--- start of Selected excerpt ---

They are angle attach, but not sure these will work w/ the 8w6. I'll contact speakerworks and see what they say...

I'll post results incase anyone is looking for an answer in the future and finds this thread via a search (like I did).


----------



## bigdwiz (Oct 7, 2010)

I contacted Springfield Speaker and they were very prompt in returning my emails. I picked up (3) surrounds for the JL 8W6 and should have them in a few days. I'll post back once I verify they are the correct ones so people searching for this in the future will know...Heck, I may even do a timelapse video of me changing out the surrounds!

Also, I asked about using butyl rubber surrounds instead of foam and it was HIGHLY suggested to use foam as the originals used foam and changing to rubber would have negative effects to the sound of the speakers. Just an FYI...


----------



## ikoolguy (Oct 23, 2009)

update please!


----------



## bigdwiz (Oct 7, 2010)

Sorry, I got the surrounds in, but haven't had a chance to get them replaced yet. From what I can tell, they are the correct surrounds. I have the 8w6's and surrounds in a box in my car and will take them to a local speaker repair center today or tomorrow to have them replaced. I was gonna do it myself, but decided to save my first surround replacement for a 12" Rockford Z sub I have and not chance it on the JL's.

--- end of Selected excerpt ---
--- start of Data extract ---

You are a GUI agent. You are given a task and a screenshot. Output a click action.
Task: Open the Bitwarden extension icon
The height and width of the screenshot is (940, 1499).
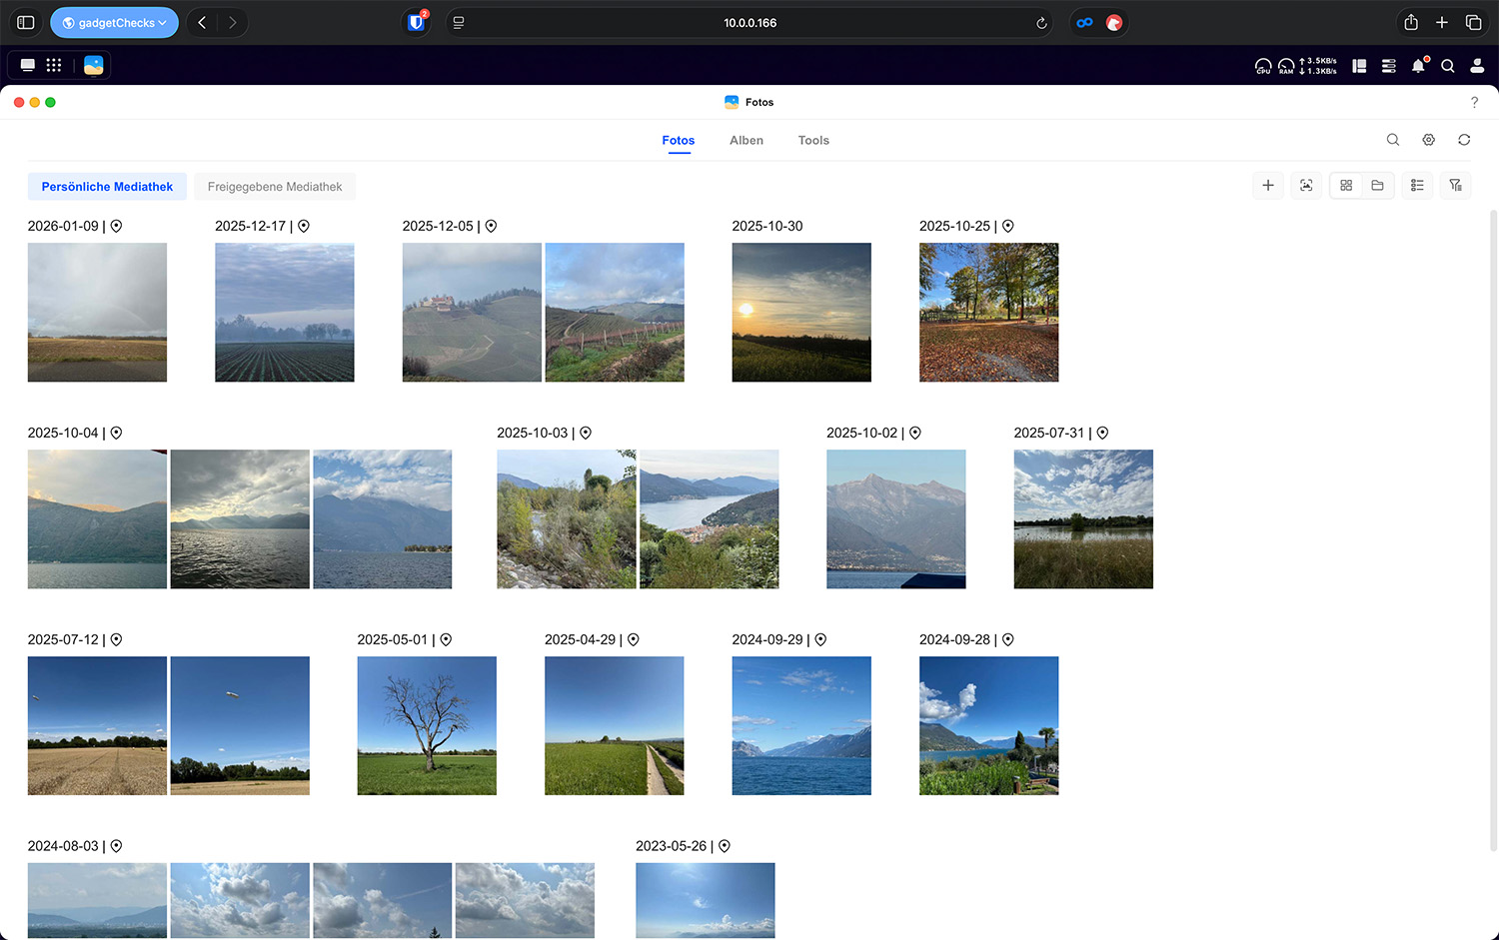417,23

--- end of Data extract ---

■ Aim of the task
Copy everything in the speaker surround thread above from "They are angle" down to "(like I did).".

■ Exercise result
They are angle attach, but not sure these will work w/ the 8w6. I'll contact speakerworks and see what they say...

I'll post results incase anyone is looking for an answer in the future and finds this thread via a search (like I did).